You have heard me mention that statement attributed to John Calvin. It is important enough and I point to it often enough that I wanted to provide ore context.
It is a statement from Calvin's Institutes of the Christian Religion found in:
- BOOK ONE - The Knowledge of God the Creator
- CHAPTER XI - It It Unlawful To Attribute a Visible Form To God, And Generally Whoever Sets Up Idols Revolts Against The True God
- SECTION 8 - The Origin of Images: Man’s Desire for a Tangible Deity
. . . From this we may gather that man’s nature, so to speak, is a perpetual factory of idols. . . .
. . . Man’s mind, full as it is of pride and boldness, dares to imagine a god according to its own capacity; as it sluggishly plods, indeed is overwhelmed with the crassest ignorance, it conceives an unreality and an empty appearance as God.
To these evils a new wickedness joins itself, that man tries to express in his work the sort of God he has inwardly conceived. Therefore the mind begets an idol; the hand gives it birth. The example of the Israelites shows the origin of idolatry to be that men do not believe God is with them unless he shows himself physically present. . . .

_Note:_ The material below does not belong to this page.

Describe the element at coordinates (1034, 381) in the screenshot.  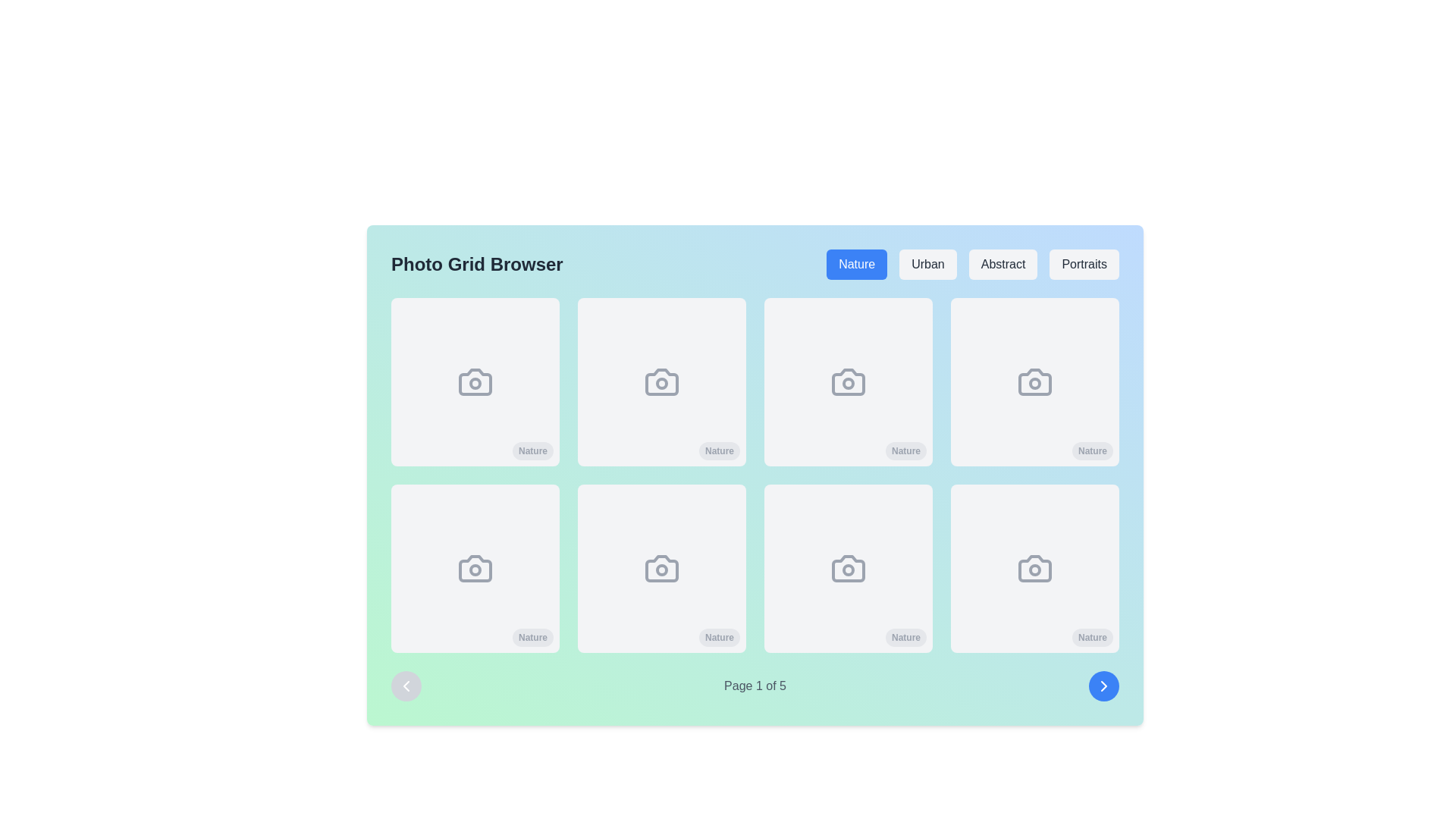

. . . Daily experience teaches that flesh is always uneasy until it has obtained some figment like itself in which it may fondly find solace as in an image of God. In almost every age since the beginning of the world, men, in order that they might obey this blind desire, have set up symbols in which they believed God appeared before their bodily eyes.
John Calvin, Institutes of the Christian Religion & 2, ed. John T. McNeill, trans. Ford Lewis Battles, vol. 1, The Library of Christian Classics (Louisville, KY: Westminster John Knox Press, 2011), 108–109.